Matar en nombre de Dios

En su viaje a Albania, el papa Francisco ha denunciado, con la claridad y la fuerza moral que le caracterizan, la pretensión fundamentalista de matar al enemigo en el nombre de Dios. No es que los cristianos seamos históricamente inocentes, pero algo aprendemos cuando releemos el evangelio de Jesús con mayor humildad y confianza en Dios. Más de una vez nos ha tocado, con dolor, desandar el camino andado, los viejos pasos perdidos en los mil laberintos del poder y de la violencia.

En el nombre de Dios no se puede hacer daño a nadie. En el nombre de Dios no se puede matar, torturar, desplazar, desaparecer o humillar a ningún hombre y mujer de este planeta. En el nombre de Dios sólo se puede hacer el bien. Así lo dice el evangelio y el sentido común.

¿Qué Dios es ese que no cura las heridas de la violencia que ejercemos contra nosotros mismos y contra nuestros hermanos? El Reino de Dios no se impone a sangre y fuego, sino por medio de un amor compasivo, tierno y fiel, capaz de ensanchar el horizonte de la justicia. Por eso, los predilectos de Jesús fueron siempre los pobres e insignificantes, las personas barridas por las mareas del poder, las víctimas de esta cultura de muerte, llena de codicia, que atenaza al hombre y enfrenta a los pueblos (norte/sur; oriente/occidente). Las sociedades crean sus propios dioses y sus propios demonios (sistemas políticos destructivos, intereses excluyentes y “guerras santas”). Y qué mejor justificación que un dios despiadado y suficientemente cruel como para amparar nuestros crímenes…

En medio de la barbarie, yo pienso que Dios es sólo un pretexto… Cualquier violencia fundamentalista contradice el amor de un Dios que ama al mundo hasta entregar al Hijo y que ama a todos apasionadamente. No hay catedral, ni mezquita, ni sinagoga que pueda encerrar a Dios.

Desde estas latitudes (¡tan lejos y tan cerca!), fácilmente podemos caer en la tentación de pensar que el tema no nos afecta ni la sangre nos salpica. Nada más equivocado. Las palabras de Francisco son muy lúcidas: asistimos a una Tercera Guerra Mundial fragmentada en diferentes escenarios de muerte y violencia. Todos estamos amenazados. Por eso, no podemos quedar indiferentes ante la lógica del poder humano, siempre tentado de sacralizarse.

En estos días se han oído voces que identifican religión con violencia, sembrando la duda de si este mundo podrá ser humano mientras viva bajo la tutela religiosa.

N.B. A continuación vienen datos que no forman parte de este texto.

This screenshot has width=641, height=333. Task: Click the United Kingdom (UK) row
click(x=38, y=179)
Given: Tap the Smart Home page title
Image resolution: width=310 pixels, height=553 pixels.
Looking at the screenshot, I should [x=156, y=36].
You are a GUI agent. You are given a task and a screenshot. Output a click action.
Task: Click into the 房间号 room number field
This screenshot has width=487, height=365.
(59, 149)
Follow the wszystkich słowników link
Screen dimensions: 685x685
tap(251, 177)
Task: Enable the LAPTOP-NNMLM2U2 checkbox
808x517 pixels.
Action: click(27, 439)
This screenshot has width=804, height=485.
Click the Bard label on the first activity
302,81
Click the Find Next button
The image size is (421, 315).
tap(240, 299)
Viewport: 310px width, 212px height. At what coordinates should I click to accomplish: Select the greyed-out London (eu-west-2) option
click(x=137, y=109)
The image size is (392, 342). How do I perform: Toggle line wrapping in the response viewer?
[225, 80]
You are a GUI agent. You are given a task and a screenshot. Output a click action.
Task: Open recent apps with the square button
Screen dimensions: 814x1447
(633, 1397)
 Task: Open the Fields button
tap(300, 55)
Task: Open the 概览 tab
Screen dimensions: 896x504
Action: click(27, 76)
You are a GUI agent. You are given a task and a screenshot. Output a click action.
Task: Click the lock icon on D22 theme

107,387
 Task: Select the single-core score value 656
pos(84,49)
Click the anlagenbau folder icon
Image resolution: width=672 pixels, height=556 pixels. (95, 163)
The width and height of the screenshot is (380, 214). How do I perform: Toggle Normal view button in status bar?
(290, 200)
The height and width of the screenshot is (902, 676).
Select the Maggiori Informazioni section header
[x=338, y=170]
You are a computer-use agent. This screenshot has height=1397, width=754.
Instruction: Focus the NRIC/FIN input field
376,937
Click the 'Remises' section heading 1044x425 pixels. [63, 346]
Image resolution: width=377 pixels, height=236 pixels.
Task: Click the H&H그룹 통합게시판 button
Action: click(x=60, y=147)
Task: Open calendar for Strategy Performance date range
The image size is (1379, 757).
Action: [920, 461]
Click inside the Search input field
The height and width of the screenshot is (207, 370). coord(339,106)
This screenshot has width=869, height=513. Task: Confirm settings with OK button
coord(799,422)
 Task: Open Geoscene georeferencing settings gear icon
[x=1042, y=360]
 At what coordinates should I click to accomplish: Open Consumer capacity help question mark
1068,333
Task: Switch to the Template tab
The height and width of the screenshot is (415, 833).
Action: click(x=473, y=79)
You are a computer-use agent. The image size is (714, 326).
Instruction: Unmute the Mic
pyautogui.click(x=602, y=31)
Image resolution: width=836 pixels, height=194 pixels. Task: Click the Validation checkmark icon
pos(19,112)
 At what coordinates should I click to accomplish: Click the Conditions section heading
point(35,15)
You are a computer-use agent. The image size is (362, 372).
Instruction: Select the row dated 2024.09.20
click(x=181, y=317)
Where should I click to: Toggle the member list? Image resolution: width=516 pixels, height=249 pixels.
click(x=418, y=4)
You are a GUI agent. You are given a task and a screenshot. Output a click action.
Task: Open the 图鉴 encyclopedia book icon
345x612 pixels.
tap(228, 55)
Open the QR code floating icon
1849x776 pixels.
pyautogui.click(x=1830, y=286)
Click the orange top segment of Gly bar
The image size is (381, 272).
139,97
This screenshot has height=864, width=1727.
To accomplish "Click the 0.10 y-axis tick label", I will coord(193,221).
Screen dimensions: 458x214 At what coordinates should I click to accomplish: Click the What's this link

La religión, como cualquier otra realidad, puede ser manipulada, al menos mientras la codicia sea más fuerte que el deseo de la paz. La crueldad no tiene sitio en el proyecto de Jesús. Así, lo que nos justifica no es el poder, sino el hecho de dar un vaso de agua al sediento por amor.

Insisto. Quien es de Dios sólo hace el bien, busca la justicia y ama la paz.